Born and raised in Ontario, Curtin enrolled in the Zellers management training program in the 1960s which resulted in 13 moves across the country over 14 years.
While running a Zellers store in northeast Calgary, he decided it was time to become his own boss and was offered a dealership with Canadian Tire in 1976. This meant another move for his young family but when he left Alberta, he vowed to find a way back.
“I can remember driving down the road to Aylmer, Ontario and seeing the mountains in the background. I was teary-eyed,” admitted Curtin.
The chance to return to Alberta came just four years later when another opportunity with Canadian Tire opened up in Medicine Hat.
At that time, his wife Marilyn informed him that they were done moving so Medicine Hat became home.
Ready to settle down but still looking to expand his business, Curtin opened additional stores in Brooks and
Cold Lake and eventually won Canadian Tire’s Award of Excellence in 1997.
“I think generating a successful business as an entrepreneur has been very rewarding,” said Curtin. “I love coming to work.”
With 32 years in the Hat behind him, Curtin has built not only a successful business but a close-knit community of employees and friends.
Over 120 people work at the store and Curtin knows each and every one by name, whether they work five days or five hours a week, said Adam Turnbull, store manager at Canadian Tire and MHC alumnus.
“It’s very much a family atmosphere here,” said Turnbull, who considers himself like a son to Curtin. “It starts at the top.
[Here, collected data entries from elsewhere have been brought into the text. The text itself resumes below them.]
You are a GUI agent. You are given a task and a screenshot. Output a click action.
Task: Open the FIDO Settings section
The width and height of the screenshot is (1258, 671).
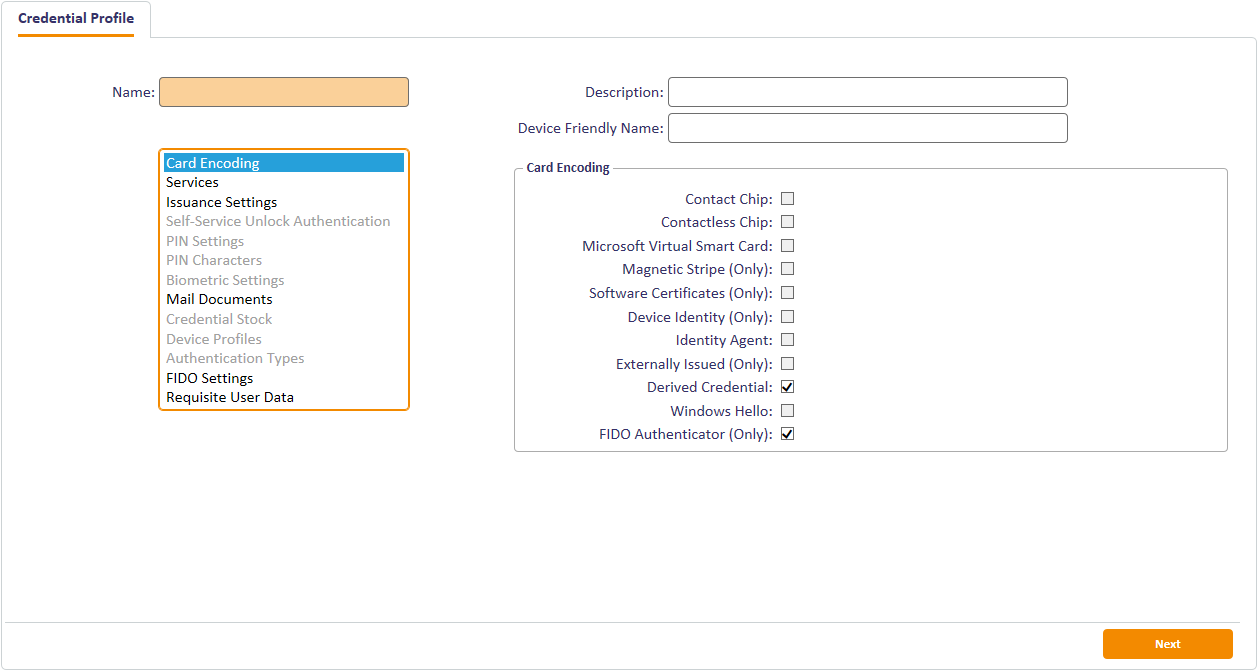210,378
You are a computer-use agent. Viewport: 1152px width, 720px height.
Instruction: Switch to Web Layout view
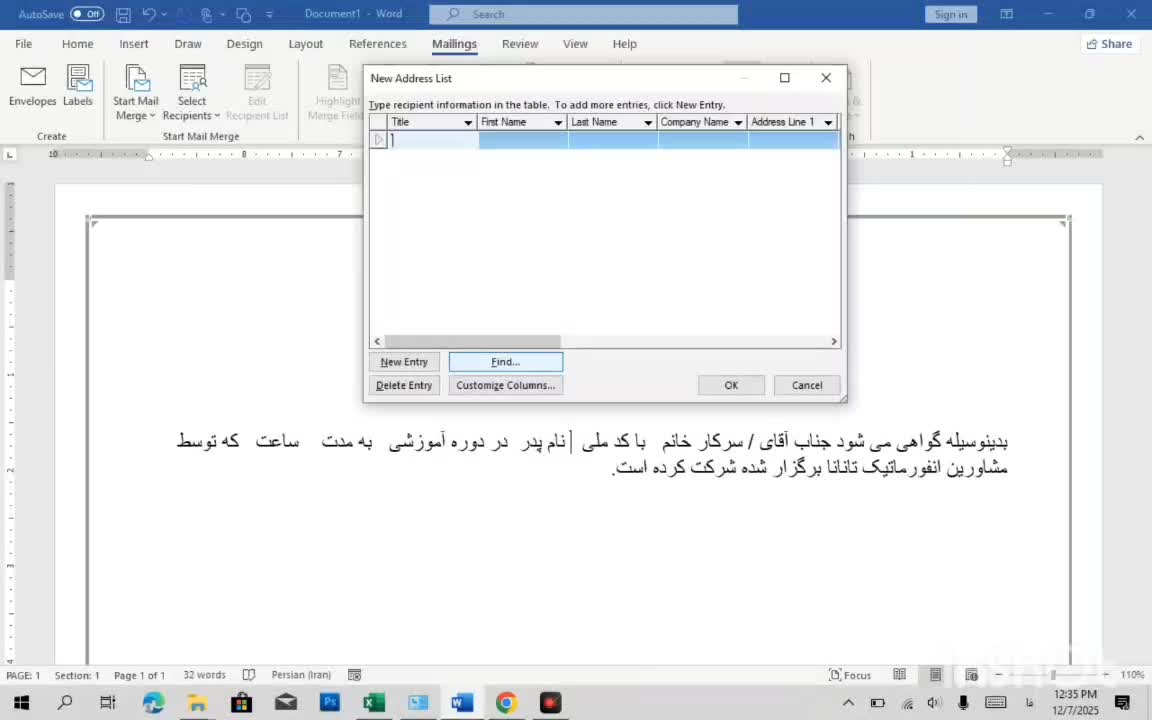tap(971, 675)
Austin’s personality influences the culture of the building.”
Turnbull has been in a full-time managerial role at Canadian Tire since 2003 and completed a management degree at Medicine Hat College through Athabasca University in 2007. He noted that Curtin empowers his employees to be autonomous and is willing to develop talent from within.
Many of the employees have been with Curtin since 1980 which speaks to his reputation as an employer. “He’s very well respected here and across Canada,” said Turnbull. “People enjoy coming to work on a daily basis.”
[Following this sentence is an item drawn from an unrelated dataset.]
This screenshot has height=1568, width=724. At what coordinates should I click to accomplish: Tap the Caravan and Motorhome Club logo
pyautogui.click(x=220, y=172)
As someone who prefers to keep a low profile, Curtin would argue that the secret to running a small business is good management and employees.
“I look for people who are smarter and more educated than I am and it doesn’t embarrass me,” admitted Curtin. “I think that’s the key to success, I really do.”
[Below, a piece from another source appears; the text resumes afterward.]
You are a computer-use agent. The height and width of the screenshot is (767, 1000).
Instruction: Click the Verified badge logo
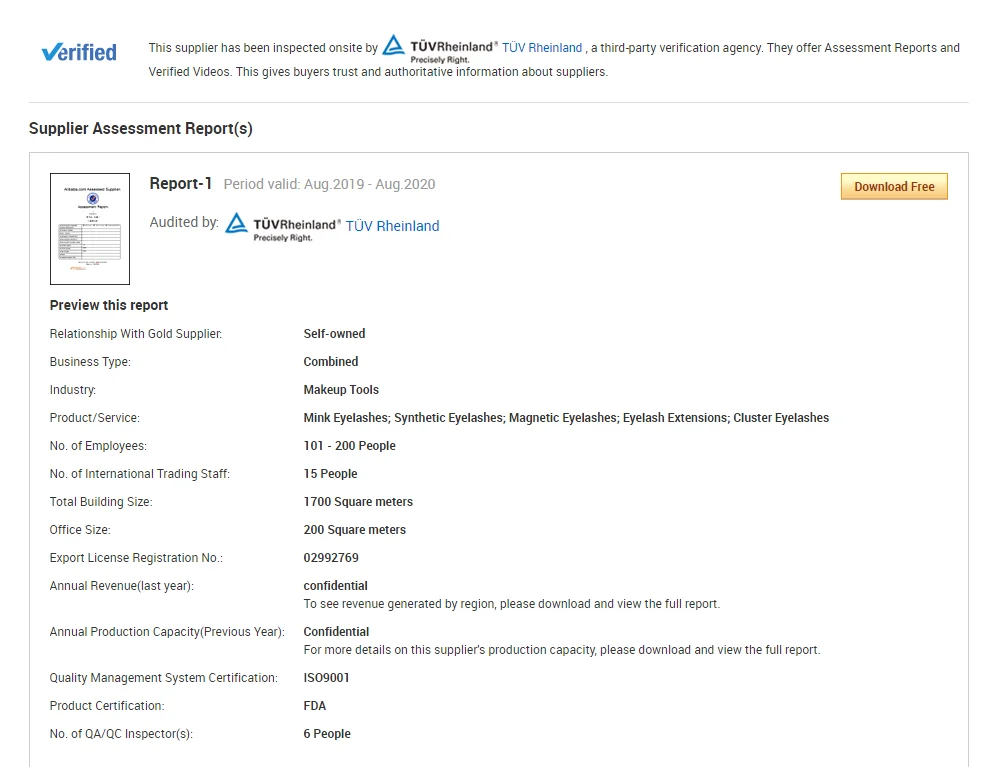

Despite never attending college or university, Curtin believes that having a post-secondary education is a shortcut to success. It was his belief in the value of education that prompted Curtin to get involved with Medicine Hat College as a donor and board member.
Based on over 10 years of past experience with two separate Canadian Tire boards, Curtin has learned that getting engaged in the conversation is essential. Student focus, relevant programming, thoughtful expansion and fiscal conservatism are issues that he hopes to address during his term which started in August 2011.
“You’ve got to ask a lot of questions, even the questions nobody likes to ask. Don’t be a shrinking violet,” advised Curtin.
The Board of Governors focuses on broad, long-term issues such as the vision and direction of the college rather than managing day-to-day operations. It closely monitors college plans, finances, and actions to ensure development of the organization is consistent with government legislation and community expectations.
Board members are nominated by Alberta Enterprise and Advanced Education to represent the interests of the public, students, and employees.
“It has been a major learning curve but through engagement, I hope I am contributing,” said Curtin.
Curtin also contributes to MHC on another level. He and his wife Marilyn have set up an endowment to help students with financial need. The bursary benefits students in the office technology program, which Curtin’s own daughter completed.
“Being a donor gives me a great sense of fulfillment. It just seems right to give back to the community you earn your living from,” said Austin. “What better way than to help others reach their education goals?”